EXCERPTED PASSAGE: Begin

Márcia Alves Marques Capella

Multidrug resistance in tumour cells: characterization of the multidrug resistant cell line K562-Lucena 1

Multidrug resistance to chemotherapy is a major obstacle in the treatment of cancer patients. The best characterised mechanism responsible for multidrug resistance involves the expression of the MDR-1 gene product, P-glycoprotein. However, the resistance process is multifactorial. Studies of multidrug resistance mechanisms have relied on the analysis of cancer cell lines that have been selected and present cross-reactivity to a broad range of anticancer agents. This work characterises a multidrug resistant cell line, originally selected for resistance to the Vinca alkaloid vincristine and derived from the human erythroleukaemia cell K562. This cell line, named Lucena 1, overexpresses P-glycoprotein and have its resistance reversed by the chemosensitisers verapamil, trifluoperazine and cyclosporins A, D and G. Furthermore, we demonstrated that methylene blue was capable of partially reversing the resistance in this cell line. On the contrary, the use of 5-fluorouracil increased the resistance of Lucena 1. In addition to chemotherapics, Lucena 1 cells were resistant to ultraviolet A radiation and hydrogen peroxide and failed to mobilise intracellular calcium when thapsigargin was used. Changes in the cytoskeleton of this cell line were also observed.

A light in multidrug resistance: Photodynamic treatment of multidrug-resistant tumors

The major drawback of cancer chemotherapy is the development of multidrug-resistant (MDR) tumor cells, which are cross-resistant to a broad range of structurally and functionally unrelated agents, making it difficult to treat these tumors. In the last decade, a number of authors have studied the effects of photodynamic therapy (PDT), a combination of visible light with photosensitizing agents, on MDR cells. The results, although still inconclusive, have raised the possibility of treating MDR tumors by PDT. This review examines the growing literature concerning the responses of MDR cells to PDT, while stressing the need for the development of new photosensitizers that possess the necessary characteristics for the photodynamic treatment of this class of tumor.

EXCERPTED PASSAGE: End
SOURCE INFORMATION: Begin

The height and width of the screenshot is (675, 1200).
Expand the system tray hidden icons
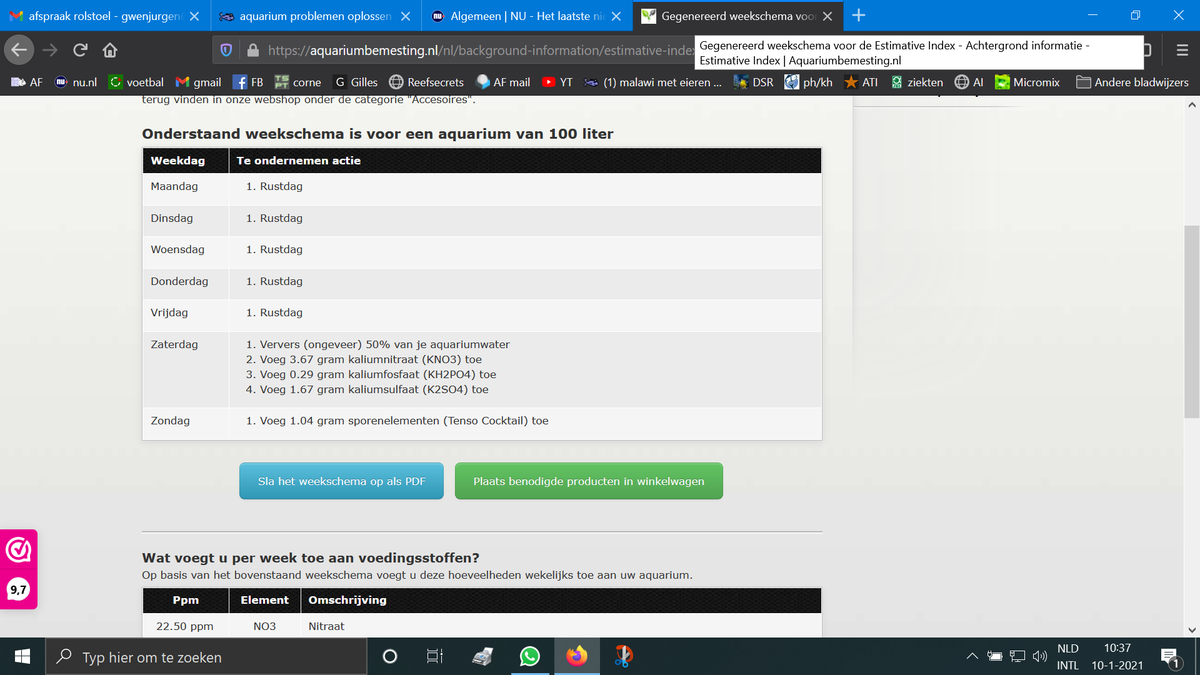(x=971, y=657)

SOURCE INFORMATION: End
SOURCE INFORMATION: Begin

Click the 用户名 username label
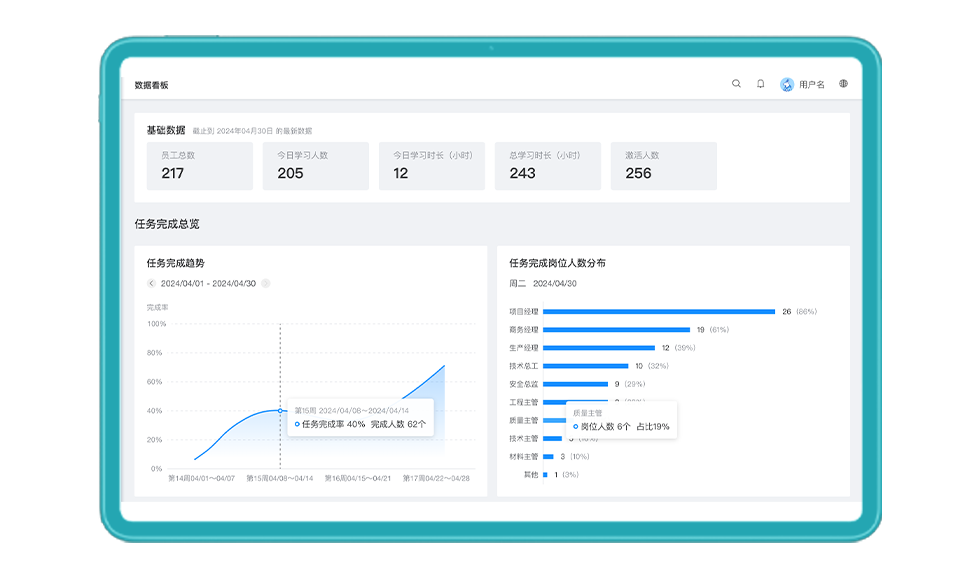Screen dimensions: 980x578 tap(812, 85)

SOURCE INFORMATION: End
SOURCE INFORMATION: Begin

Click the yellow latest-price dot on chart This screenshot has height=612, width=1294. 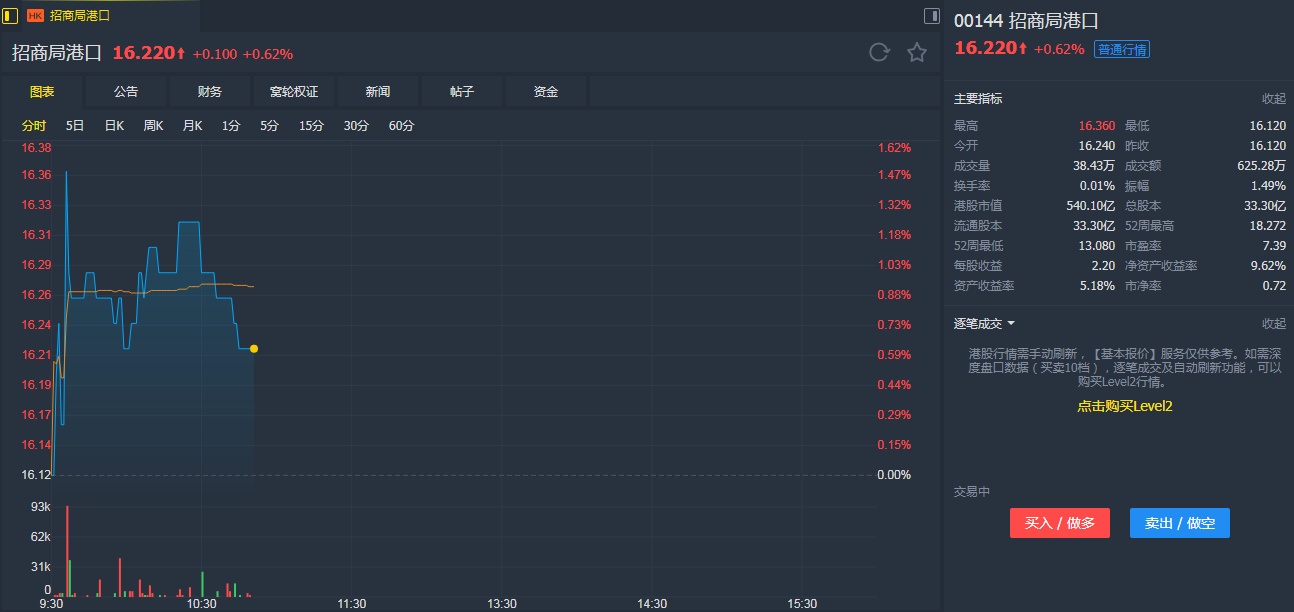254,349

SOURCE INFORMATION: End

#### TASK REQUIREMENTS
A - In the multidrug resistance abstracts, which agent increased the resistance of Lucena 1?
B - Repeat the portion of the multidrug resistance abstracts starting with "The major drawback" and going on through "class of tumor.".
C - Carry on the multidrug resistance abstracts from their final sentence onward.
The entries have no connection to the multidrug resistance abstracts.

#### ANSWERS BELOW
A - 5-fluorouracil

B -
The major drawback of cancer chemotherapy is the development of multidrug-resistant (MDR) tumor cells, which are cross-resistant to a broad range of structurally and functionally unrelated agents, making it difficult to treat these tumors. In the last decade, a number of authors have studied the effects of photodynamic therapy (PDT), a combination of visible light with photosensitizing agents, on MDR cells. The results, although still inconclusive, have raised the possibility of treating MDR tumors by PDT. This review examines the growing literature concerning the responses of MDR cells to PDT, while stressing the need for the development of new photosensitizers that possess the necessary characteristics for the photodynamic treatment of this class of tumor.

C -
Mechanisms of vanadate-induced cellular toxicity: role of cellular glutathione and NADPH

Besides its insulin-mimetic effects, vanadate is also known to have a variety of physiological and pharmacological properties, varying from induction of cell growth to cell death and is also a modulator of the multidrug resistance phenotype. However, the mechanisms underlying these effects are still not understood. The present report analyzes the mechanisms of vanadate toxicity in two cell lines previously found to have different susceptibilities to this compound. It was shown that catalase and GSH reversed the sensitivity of a vanadate-sensitive cell line and NADPH sensitized vanadate-resistant cells. NADPH also increased the residues of P-Tyr and the induction of Ras protein expression in vanadate-resistant cells, while GSH avoided these effects in vanadate-sensitive cells. Thus, it seems that the effects of vanadate in signal transduction are dependent on NADPH and are related to cell death. Based on the effects observed in the present study it was suggested that once inside the cell, vanadate is reduced to vanadyl in a process dependent on NADPH. Vanadyl then may react with H2O2 generating primarily peroxovanadium species (PV) rather than following the Fenton reaction. The PV compounds formed would be responsible for P-Tyr increase, Ras induction, and cell death. The results obtained also point to vanadate as a possible chemotherapic in the use of multidrug-resistant tumors.

Methylene blue reverts multidrug resistance: sensitivity of multidrug resistant cells to this dye and its photodynamic action

Photodynamic action has been advocated as an alternative treatment of tumors but the most common used dyes, hematoporphyrin derivatives, are substrate for P-glycoprotein. This study investigated the MDR-reverting properties of methylene blue (MB) and compared the sensitivity to its photodynamic action (PDA) in five cell lines that either express or do not express the MDR phenotype. MB was able to revert the MDR phenotype and there was no difference in sensitivity to MB-PDA between MDR and non-MDR cells, suggesting that MB has the advantage of being used simultaneously as a MDR reverser and a photodynamic agent.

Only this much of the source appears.